▶ Texte à analyser
Le premier tome de cette histoire de futur, « Dans la toile du temps  », décrivait un projet singulier : la pré-colonisation d’une planète étrangère par l’implantation de singes infectés par le nanovirus de Rus-Califi, destiné à les rendre plus intelligents afin qu’ils puissent préparer le terrain pour les humains. Une expédition qui avait échoué pour les singes, mais qui, de manière inattendue, avait permis l’émergence d’une société d’araignées dotées de pensée. Et qui, mille ans plus tard, l’humanité ayant réussi à peu de choses près à s’auto-exterminer, avait été suivie d’une expédition de dernière chance, celle du Gilgamesh, un vaisseau multigénérationnel construit avec les résidus de l’âge d’or spatial.

« Voilà ce qu’ils pensaient trouver : un peu d’écume organique, indifférenciée, accrochée au rivage de ce vaste océan. »

Tout comme « Dans la toile du temps  », « Dans les profondeurs du temps  » fonctionne sur deux trames temporelles distinctes. La trame la plus proche s’inscrit, semble-t-il, parallèlement à la première trame chronologique de « Dans la toile du temps », alors que d’autres expéditions de terraformation avaient été lancées. La seconde trame, elle, vient prendre place dans un futur plus lointain, bien après la fin de « Dans la toile du temps  », alors que l’humanité et les araignées devenues intelligentes explorent conjointement l’espace.

« Dans la toile du temps » décrivait l’expédition d’Avrana Kern aboutissant, par l’usage du virus de Rus Califi, à l’émergence d’une civilisation arachnéenne. Dans ce second volume, l’expédition de Disra Senkovi aboutit, sur un monde essentiellement marin, à l’émergence d’une civilisation de poulpes intelligents. On pourrait donc croire que Tchaikovsky rejoue sa partition sous forme d’une simple variante, une nouvelle déclinaison d’une même thématique. Il n’en est rien.

« Les générations précédentes s’étaient montrées capables d’exécuter mentalement des tâches complexes, mais à mesure que les capacités neurologiques des octopodes étaient influencées par le virus, ils devenaient moins prévisibles, moins compréhensibles. Je pensais que le virus d’élévation avait été conçu pour les rapprocher des humains. »

▶ Objectif
Recopiez le passage du texte à analyser allant de « Le premier tome » jusqu'à « l’âge d’or spatial. », en remplaçant « singes » par « chimpanzés ». Les lignes ci-après constituent un matériau indépendant du texte à analyser.

▶ Données
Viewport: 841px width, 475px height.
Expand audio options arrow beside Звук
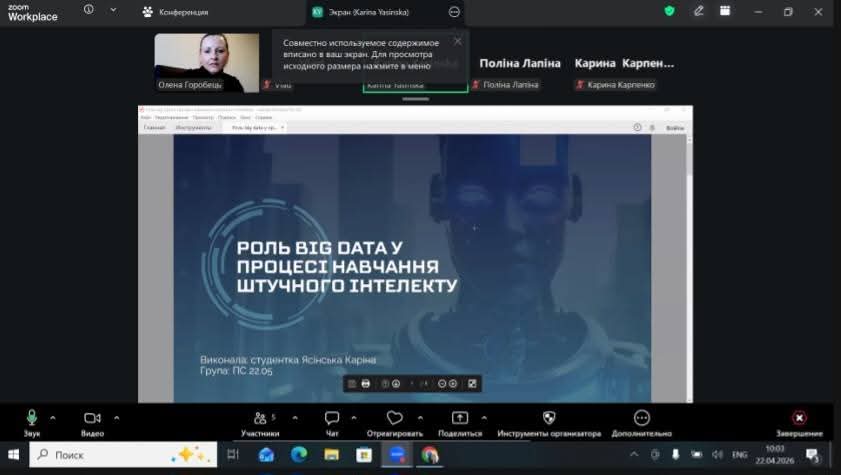[53, 417]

▶ Résultat obtenu
Le premier tome de cette histoire de futur, « Dans la toile du temps  », décrivait un projet singulier : la pré-colonisation d’une planète étrangère par l’implantation de chimpanzés infectés par le nanovirus de Rus-Califi, destiné à les rendre plus intelligents afin qu’ils puissent préparer le terrain pour les humains. Une expédition qui avait échoué pour les chimpanzés, mais qui, de manière inattendue, avait permis l’émergence d’une société d’araignées dotées de pensée. Et qui, mille ans plus tard, l’humanité ayant réussi à peu de choses près à s’auto-exterminer, avait été suivie d’une expédition de dernière chance, celle du Gilgamesh, un vaisseau multigénérationnel construit avec les résidus de l’âge d’or spatial.